На книге Шоу многие погрели руки, и только автор остался ни с чем, признаваясь, что написал ее для забавы и жалеет, что стал причиной всего этого ребяческого восторга: «Бой в перчатках и рассчастливая концовочка, до которой я никогда прежде не унижался, впервые принесли мне позорный успех среди благожелательных рецензентов и у многотысячной читающей публики. Но я успел задуматься о содеянном, и чувство собственного достоинства забило тревогу. Я решил оставить выписывание характеров и… засесть за роман, который поднимал бы большую социальную тему».
Поднять большую социальную тему оказалось делом утомительным. Две главы чудовищного объема только-только подвели его к существу вопроса. Он бросил работу, и в журнал пошла лишь вводная часть сочинения, вышедшая потом отдельной книгой под заглавием «Социалист-затворник». В связи с этой книгой Шоу выскажет любопытное наблюдение о своем творческом методе: «Бьюсь я однажды в читальном зале Британского музея над началом пятого и последнего своего романа «Социалист-затворник» — и вижу: сидит и трудится за соседним столиком на редкость привлекательная, просто притягательная молодая особа, лицо решительное, живое, умное. Увидел я это лицо и как в душу заглянул: так родился характер Агаты Уайли. Мы за все время не обменялись и словом, не познакомились. Я видел-то ее всего несколько раз и все при тех же обстоятельствах. А назови я сейчас ее имя, которое, кстати, сделалось известным в литературе — как и я, она писала тогда роман, и, может быть, мой профиль вдохновлял ее в работе над образом героя, — выдай я, стало быть, ее имя, и сочтут ее бесповоротно Агатой Уайли да еще приплетут бог весть какую скандальную ерунду, кивая на наше якобы близкое знакомство.

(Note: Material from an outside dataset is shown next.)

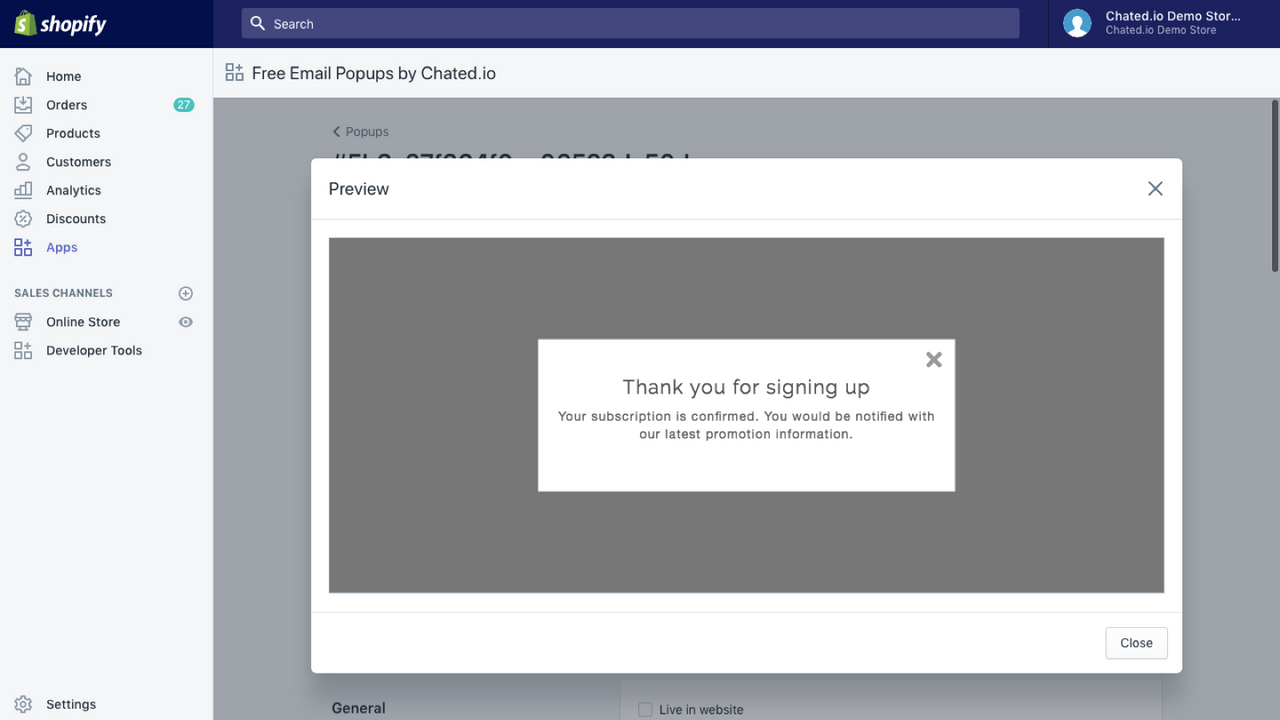Screen dimensions: 1280x720
Task: Open the Home dashboard icon
Action: pos(22,76)
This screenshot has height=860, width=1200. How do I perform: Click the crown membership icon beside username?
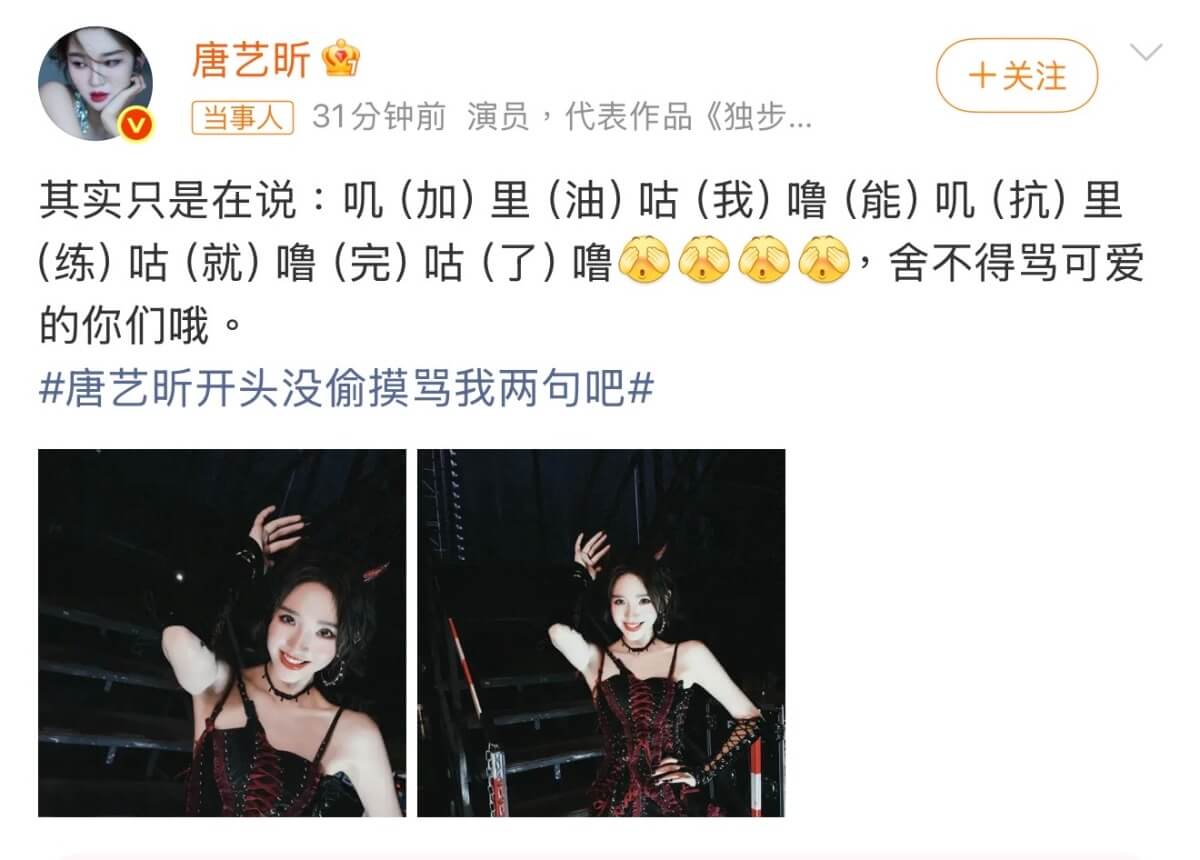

Я всегда пользовался живой моделью, как художник, и добавлю — работал в манере художника: иногда самый верный образ рождался из близких, личных отношений с прообразом, а случалось, он возникал в сознании благодаря брошенному взгляду, как в случае с Агатой. От одного такого взгляда могла возникнуть цепь обстоятельств настолько правдоподобных, что мне доводилось выслушивать упреки — мол, бессовестно лезу в чужие дела. Можете мне не верить, но однажды я придумал для одного из моих героев лакея, а потом выяснилось, что именно такой лакей и служил у его живой модели! Я копировал природу с разной степенью точности, разрываясь между крайностями: добросовестным выписыванием всего, что я наблюдал, и игрой воображения, подсказанной случайным взглядом или рассказом. В одной и той же книге или пьесе я сводил вместе житейские наблюдения и то, что принято называть вымышленными характерами и традиционными литературными персонажами».
14
Ораторий (от латин. orare — молиться) — молельня; монастырская постройка, предназначенная для собрания монахов и церковной службы.